La misión proviene de Dios que quiere dar la vida al mundo. El envío de los discípulos implica todo lo que suponía el ministerio confiado a Jesús: glorificar al Padre dando a conocer su nombre y manifestando su amor (cf. 17, 6.26). Esta palabra del Resucitado ha sido entendida muchas veces como dirigida a los «apóstoles» y, por extensión, a sus sucesores,
los futuros ministros de la Iglesia. Pues bien, la relación «Padre/Hijo - Hijo/discípulos», que la estructura, se opone a esta interpretación institucional: cada vez que aparece en Jn, contiene efectivamente un anuncio que concierne, a través de los discípulos presentes, a todos los discípulos venideros.
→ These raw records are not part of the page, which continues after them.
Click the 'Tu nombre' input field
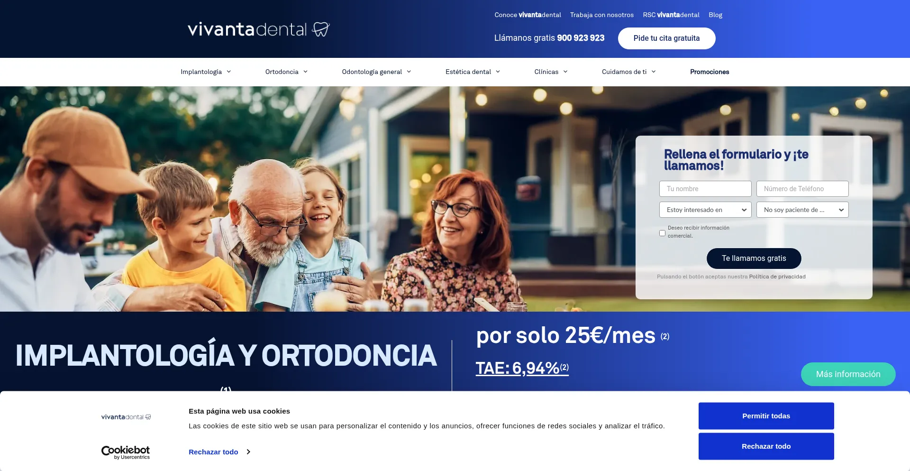The width and height of the screenshot is (910, 471). (705, 189)
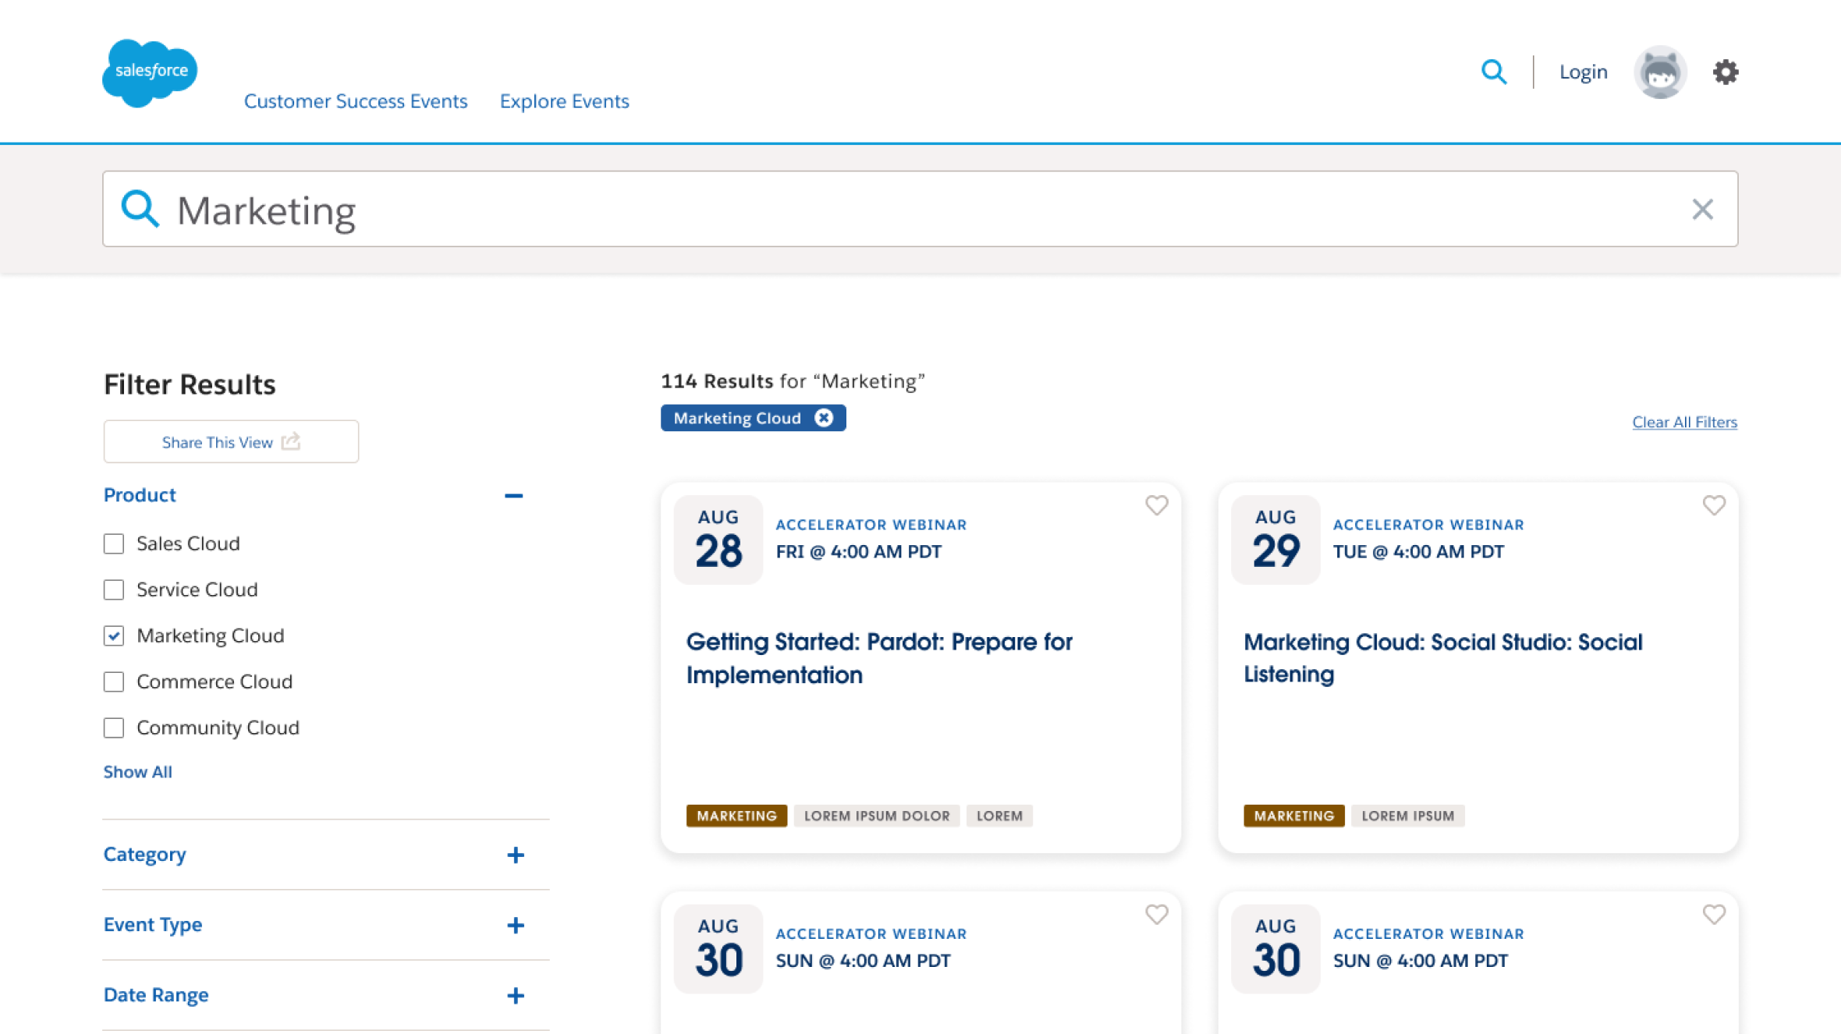
Task: Favorite the first Aug 30 webinar heart
Action: [1156, 914]
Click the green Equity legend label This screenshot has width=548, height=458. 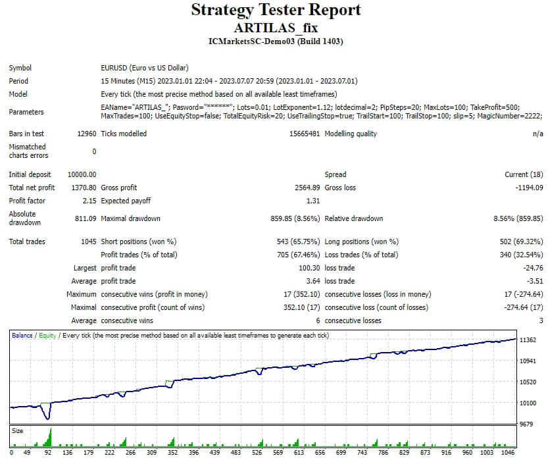point(48,336)
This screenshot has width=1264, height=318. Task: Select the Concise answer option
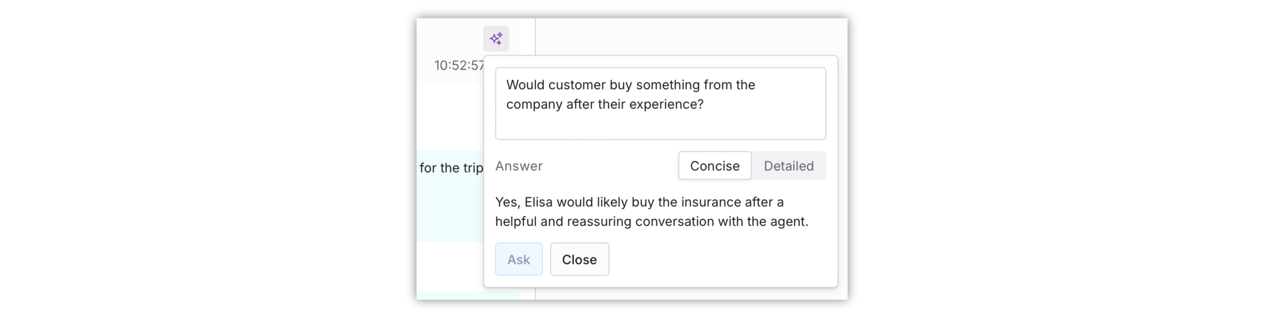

La palabra de envío supone otra implicación: como el Padre estaba siempre presente en Jesús, así los discípulos nunca estarán solos en el cumplimiento de su misión, puesto que “aquel que cree en mí, hará también las obras que yo hago y hasta hará obras mayores, porque yo voy al Padre” (14, 12).
Según el contexto inmediato, el don del Espíritu se refiere en primer lugar a la
misión de que quedan investidos los discípulos, que extenderá a la humanidad de
todo tiempo y lugar la alianza realizada por Jesús. Su «envío» y la comunicación
del Espíritu santo van íntimamente ligados. Dirigiéndose a los judíos, Jesús se había definido como «aquél a quien el Padre ha santificado y enviado al mundo» (10, 36); la víspera de su muerte, le pidió al Padre que «santificara en la verdad» a
los discípulos «enviados al mundo» (17, 17-18). El concepto de santidad, común a
estas palabras, se hace evidente en nuestro texto mediante el giro «Espíritu santo»,
que aparece también en 1, 33 y en el discurso de despedida:
El Paráclito, el Espíritu santo que enviará el Padre en mi nombre, es el que os lo
enseñará todo; sí, él os hará recordar todo lo que yo os he dicho (14, 26).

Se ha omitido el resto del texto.